**Input for this task**
================

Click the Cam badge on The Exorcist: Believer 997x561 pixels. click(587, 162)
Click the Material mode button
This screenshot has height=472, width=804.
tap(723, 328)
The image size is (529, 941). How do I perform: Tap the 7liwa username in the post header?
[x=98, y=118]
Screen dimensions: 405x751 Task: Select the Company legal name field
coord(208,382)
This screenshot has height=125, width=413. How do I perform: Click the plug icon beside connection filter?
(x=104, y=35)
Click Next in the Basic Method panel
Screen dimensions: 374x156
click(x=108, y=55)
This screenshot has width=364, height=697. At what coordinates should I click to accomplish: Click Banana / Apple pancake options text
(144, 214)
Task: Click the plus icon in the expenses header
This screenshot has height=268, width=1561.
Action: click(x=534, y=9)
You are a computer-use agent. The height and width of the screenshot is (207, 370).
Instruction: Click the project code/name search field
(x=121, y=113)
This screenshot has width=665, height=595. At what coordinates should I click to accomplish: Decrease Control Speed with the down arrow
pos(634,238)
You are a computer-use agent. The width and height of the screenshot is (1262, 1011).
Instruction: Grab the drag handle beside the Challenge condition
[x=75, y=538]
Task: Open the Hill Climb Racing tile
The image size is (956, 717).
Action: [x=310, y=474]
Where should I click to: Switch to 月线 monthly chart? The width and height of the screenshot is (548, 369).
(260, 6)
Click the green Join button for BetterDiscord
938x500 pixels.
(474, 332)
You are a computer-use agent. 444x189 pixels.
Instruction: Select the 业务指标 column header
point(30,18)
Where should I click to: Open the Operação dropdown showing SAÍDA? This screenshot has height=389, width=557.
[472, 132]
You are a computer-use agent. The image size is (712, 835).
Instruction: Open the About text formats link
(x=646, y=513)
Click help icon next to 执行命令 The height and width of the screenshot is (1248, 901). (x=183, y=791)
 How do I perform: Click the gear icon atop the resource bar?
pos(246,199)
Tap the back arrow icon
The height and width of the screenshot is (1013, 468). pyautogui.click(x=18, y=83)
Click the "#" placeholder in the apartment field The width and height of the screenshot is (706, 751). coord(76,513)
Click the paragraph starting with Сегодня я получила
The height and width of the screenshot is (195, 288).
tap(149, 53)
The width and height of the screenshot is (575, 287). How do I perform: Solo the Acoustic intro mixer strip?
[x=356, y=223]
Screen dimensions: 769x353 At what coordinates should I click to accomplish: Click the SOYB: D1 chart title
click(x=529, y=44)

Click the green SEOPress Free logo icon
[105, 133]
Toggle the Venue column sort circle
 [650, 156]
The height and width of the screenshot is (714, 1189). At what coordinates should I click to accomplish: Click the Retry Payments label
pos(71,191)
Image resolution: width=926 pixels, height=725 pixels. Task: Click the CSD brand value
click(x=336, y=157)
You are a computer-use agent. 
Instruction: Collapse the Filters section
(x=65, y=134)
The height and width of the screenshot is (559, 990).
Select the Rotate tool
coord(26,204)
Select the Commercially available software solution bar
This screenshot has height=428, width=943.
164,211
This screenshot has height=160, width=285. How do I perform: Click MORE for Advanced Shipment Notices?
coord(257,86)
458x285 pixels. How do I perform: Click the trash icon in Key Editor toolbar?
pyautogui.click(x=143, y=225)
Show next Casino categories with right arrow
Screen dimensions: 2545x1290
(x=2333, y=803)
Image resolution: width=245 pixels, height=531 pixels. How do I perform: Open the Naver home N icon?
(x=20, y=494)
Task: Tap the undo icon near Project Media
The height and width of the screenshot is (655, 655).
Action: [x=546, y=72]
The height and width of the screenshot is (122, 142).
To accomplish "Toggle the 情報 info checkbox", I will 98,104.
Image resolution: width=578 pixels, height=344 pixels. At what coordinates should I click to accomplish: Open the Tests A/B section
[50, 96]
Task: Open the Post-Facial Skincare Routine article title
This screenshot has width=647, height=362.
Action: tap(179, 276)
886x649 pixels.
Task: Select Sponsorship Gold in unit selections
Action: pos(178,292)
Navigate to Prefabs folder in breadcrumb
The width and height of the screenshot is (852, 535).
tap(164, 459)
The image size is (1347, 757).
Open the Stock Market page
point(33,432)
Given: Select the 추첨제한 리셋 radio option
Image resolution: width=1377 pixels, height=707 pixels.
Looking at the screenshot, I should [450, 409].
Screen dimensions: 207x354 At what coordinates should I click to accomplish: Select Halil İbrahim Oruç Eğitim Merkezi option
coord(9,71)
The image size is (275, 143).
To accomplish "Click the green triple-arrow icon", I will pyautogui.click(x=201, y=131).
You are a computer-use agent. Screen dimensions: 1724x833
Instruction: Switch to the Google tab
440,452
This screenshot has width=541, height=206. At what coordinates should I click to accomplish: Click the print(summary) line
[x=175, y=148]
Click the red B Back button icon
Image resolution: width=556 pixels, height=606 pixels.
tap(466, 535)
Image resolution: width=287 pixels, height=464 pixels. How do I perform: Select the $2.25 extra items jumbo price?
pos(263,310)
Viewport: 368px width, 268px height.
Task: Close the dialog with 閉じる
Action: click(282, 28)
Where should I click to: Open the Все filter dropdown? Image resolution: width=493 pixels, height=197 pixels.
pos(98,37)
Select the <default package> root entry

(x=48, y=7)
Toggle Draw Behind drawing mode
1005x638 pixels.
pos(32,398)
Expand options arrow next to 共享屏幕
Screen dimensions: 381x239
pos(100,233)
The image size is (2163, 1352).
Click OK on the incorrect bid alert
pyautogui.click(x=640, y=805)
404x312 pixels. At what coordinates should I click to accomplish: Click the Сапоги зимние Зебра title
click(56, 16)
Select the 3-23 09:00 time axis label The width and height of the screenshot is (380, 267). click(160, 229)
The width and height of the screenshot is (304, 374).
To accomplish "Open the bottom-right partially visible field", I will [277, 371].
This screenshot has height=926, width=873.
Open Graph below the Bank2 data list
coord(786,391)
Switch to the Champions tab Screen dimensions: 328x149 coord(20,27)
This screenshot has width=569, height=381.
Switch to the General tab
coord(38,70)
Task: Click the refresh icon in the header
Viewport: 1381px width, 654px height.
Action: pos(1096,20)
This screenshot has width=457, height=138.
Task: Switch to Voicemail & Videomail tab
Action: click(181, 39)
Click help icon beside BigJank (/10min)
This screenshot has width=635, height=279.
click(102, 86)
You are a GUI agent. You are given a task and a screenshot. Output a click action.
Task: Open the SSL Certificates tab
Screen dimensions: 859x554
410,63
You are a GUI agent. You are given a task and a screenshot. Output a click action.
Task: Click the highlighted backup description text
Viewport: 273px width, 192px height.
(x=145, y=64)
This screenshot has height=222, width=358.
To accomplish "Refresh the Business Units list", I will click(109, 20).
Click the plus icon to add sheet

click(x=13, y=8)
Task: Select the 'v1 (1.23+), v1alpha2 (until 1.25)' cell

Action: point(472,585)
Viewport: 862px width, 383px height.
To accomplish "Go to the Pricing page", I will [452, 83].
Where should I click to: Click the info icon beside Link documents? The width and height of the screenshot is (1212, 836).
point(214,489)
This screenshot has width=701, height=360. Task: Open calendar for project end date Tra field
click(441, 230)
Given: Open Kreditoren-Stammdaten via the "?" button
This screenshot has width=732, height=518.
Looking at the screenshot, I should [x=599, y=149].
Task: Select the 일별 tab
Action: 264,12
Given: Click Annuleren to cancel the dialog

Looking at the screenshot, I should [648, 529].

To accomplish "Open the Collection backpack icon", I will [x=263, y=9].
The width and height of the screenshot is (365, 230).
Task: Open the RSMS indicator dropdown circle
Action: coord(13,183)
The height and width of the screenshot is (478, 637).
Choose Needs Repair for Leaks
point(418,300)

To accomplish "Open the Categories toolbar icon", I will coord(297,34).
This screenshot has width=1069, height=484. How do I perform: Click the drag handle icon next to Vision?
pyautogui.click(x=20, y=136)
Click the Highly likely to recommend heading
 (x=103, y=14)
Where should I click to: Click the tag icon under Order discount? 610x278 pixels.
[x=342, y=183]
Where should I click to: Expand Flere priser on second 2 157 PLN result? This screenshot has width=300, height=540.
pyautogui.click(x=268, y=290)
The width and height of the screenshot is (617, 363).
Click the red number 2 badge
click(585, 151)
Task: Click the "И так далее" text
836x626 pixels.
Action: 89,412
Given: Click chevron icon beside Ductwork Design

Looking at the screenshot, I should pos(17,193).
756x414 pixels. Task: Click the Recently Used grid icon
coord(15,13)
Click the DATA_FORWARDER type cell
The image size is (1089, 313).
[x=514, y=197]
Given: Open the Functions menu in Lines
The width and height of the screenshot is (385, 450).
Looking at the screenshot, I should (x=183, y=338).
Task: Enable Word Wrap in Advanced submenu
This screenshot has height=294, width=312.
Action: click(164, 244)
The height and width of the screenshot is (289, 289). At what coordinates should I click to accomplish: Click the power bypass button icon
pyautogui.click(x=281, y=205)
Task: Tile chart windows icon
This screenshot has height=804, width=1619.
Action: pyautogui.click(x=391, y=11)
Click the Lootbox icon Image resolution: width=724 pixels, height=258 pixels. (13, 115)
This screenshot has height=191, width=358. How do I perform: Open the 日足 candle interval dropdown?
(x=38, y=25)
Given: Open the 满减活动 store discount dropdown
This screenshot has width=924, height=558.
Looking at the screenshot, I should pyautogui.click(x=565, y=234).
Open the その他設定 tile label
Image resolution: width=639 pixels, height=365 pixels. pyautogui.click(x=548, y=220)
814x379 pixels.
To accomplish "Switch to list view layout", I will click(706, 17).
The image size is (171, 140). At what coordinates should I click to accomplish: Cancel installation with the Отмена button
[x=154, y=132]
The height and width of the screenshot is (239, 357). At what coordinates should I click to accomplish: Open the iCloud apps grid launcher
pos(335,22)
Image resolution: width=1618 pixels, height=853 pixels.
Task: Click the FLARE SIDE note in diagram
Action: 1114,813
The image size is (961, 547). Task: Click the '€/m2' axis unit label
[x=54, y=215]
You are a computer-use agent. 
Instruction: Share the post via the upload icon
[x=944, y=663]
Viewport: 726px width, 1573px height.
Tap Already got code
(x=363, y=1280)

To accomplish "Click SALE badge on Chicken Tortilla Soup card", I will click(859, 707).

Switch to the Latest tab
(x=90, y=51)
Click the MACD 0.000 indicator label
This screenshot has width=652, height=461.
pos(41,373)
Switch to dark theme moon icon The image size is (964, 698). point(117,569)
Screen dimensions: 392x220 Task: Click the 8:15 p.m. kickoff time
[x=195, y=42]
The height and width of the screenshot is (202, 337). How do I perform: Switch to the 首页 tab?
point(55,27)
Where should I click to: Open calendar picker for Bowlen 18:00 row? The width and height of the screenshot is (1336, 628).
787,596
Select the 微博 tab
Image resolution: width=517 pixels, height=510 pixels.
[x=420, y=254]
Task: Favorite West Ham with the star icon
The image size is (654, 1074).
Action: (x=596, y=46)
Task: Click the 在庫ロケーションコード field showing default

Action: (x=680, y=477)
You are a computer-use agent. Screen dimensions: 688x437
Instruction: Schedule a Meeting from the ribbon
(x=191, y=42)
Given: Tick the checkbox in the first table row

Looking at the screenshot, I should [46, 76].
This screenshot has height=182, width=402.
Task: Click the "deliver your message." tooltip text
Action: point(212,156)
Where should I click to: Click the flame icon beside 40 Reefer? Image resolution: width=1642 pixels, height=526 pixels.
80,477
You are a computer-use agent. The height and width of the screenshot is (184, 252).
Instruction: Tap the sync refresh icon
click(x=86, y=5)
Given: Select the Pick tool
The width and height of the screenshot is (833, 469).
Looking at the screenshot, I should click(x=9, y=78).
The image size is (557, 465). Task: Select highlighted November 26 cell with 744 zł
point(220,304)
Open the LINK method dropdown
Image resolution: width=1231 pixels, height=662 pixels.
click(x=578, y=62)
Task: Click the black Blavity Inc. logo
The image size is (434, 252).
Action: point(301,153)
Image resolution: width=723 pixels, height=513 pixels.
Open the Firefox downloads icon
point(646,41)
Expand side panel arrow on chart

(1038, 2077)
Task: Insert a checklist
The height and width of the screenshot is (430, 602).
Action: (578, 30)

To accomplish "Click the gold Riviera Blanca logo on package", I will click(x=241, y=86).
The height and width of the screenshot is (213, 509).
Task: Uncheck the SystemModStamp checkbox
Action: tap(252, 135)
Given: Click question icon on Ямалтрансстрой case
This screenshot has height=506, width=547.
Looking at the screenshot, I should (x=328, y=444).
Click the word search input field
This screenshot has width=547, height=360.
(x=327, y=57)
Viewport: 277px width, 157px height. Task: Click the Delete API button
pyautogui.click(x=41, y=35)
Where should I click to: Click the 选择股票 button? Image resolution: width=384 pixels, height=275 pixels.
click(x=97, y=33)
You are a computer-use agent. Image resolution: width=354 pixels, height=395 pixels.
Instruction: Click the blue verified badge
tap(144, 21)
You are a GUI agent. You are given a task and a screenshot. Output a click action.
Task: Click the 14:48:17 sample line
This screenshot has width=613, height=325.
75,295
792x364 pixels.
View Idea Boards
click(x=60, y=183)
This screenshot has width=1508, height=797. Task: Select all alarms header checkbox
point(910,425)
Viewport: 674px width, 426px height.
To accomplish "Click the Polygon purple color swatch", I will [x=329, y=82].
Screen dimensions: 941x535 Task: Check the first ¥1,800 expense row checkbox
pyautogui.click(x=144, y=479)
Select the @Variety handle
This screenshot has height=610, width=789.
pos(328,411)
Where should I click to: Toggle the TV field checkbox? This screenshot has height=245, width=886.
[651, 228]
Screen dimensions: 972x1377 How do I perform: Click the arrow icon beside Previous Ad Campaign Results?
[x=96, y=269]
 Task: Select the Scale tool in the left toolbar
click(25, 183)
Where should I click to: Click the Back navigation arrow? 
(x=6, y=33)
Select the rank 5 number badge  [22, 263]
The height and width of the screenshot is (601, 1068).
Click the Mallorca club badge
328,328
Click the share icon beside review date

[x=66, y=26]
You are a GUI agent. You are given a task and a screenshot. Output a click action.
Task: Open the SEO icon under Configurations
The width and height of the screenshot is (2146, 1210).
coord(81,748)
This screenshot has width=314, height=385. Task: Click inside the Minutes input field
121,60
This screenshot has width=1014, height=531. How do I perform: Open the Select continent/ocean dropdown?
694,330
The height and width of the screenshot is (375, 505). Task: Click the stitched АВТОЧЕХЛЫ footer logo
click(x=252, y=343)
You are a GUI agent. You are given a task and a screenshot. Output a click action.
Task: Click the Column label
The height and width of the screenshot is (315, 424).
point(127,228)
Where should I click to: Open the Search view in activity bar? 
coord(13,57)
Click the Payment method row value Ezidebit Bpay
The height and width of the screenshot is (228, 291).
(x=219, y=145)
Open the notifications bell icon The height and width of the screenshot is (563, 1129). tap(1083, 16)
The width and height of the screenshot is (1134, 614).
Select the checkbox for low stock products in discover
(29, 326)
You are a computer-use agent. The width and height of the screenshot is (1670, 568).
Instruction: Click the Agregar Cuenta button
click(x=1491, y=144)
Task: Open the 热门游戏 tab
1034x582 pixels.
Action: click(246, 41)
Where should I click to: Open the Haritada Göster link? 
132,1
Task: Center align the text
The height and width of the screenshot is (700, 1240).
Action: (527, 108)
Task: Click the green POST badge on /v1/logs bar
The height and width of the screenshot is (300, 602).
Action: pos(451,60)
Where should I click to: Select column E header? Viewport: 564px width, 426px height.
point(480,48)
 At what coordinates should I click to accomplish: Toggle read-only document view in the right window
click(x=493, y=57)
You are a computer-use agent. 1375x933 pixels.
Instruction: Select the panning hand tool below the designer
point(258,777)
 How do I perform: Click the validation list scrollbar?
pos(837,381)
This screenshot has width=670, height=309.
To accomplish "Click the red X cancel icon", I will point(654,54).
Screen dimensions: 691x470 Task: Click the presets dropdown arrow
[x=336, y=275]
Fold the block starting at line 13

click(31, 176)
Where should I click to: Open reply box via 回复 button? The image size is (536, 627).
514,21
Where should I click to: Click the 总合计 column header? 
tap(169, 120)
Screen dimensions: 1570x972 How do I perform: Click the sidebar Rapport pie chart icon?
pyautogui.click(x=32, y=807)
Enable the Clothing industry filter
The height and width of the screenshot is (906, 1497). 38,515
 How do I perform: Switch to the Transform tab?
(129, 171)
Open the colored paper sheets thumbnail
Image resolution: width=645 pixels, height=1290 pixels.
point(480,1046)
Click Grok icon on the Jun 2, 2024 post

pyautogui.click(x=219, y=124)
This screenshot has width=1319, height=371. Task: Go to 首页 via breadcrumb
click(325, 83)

================

**Task goal**
Where in the records above does the word "computer" appear? Copy each line that holds it.

**Response box**
You are a computer-use agent. The height and width of the screenshot is (207, 370).
You are a computer-use agent. The width and height of the screenshot is (1262, 1011).
You are a computer-use agent. 444x189 pixels.
You are a computer-use agent. The image size is (712, 835).
You are a computer-use agent. 
You are a computer-use agent. Screen dimensions: 1724x833
You are a computer-use agent. 
You are a computer-use agent. Screen dimensions: 688x437
You are a computer-use agent. The height and width of the screenshot is (184, 252).
You are a computer-use agent. Image resolution: width=354 pixels, height=395 pixels.
You are a computer-use agent. The width and height of the screenshot is (1670, 568).
You are a computer-use agent. 1375x933 pixels.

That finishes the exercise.